I usually start with the most simple explanation and work from there. Plugs were first thing I looked at once I had a wrench in front of me. I have not tried new plugs. If the shops were open last night it would've been the first thing I tried. I did swap the plugs and the left side plug was working fine in the right cylinder. Also the right side plug looked really good, and it produced the same symptoms in the left cylinder. I'll try new plugs as a stop-gap, but unless they both went bad somehow, I don't think it's that.
Just tried new plugs. No change. It's definitely in the left side. Right side runs well and warms up normally, left side doesn't warm up as fast and is really rich.
When I check for spark by putting the plug next to the engine block and kicking the starter, the left side makes big, fat strong blue spark. It's too dark to check for broken wires right now, but in my past experience it would seem that if a wire or connection was weakened/severed by dropping it, there would be not be such strong spark, right?
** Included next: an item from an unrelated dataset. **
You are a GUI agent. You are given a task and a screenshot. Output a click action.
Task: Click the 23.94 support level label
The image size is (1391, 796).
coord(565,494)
The fall could not have shook a jet loose. But I suppose it could have messed up the float level somehow, though running rich would lead me to believe it's too high, but then wouldn't gas be coming out of the float bowl through the overflow? What else in the carb could it be? Has anyone else encountered a rich condition from something in the carb being plugged? I would think this would lead to a lean condition, not rich. thanks guys.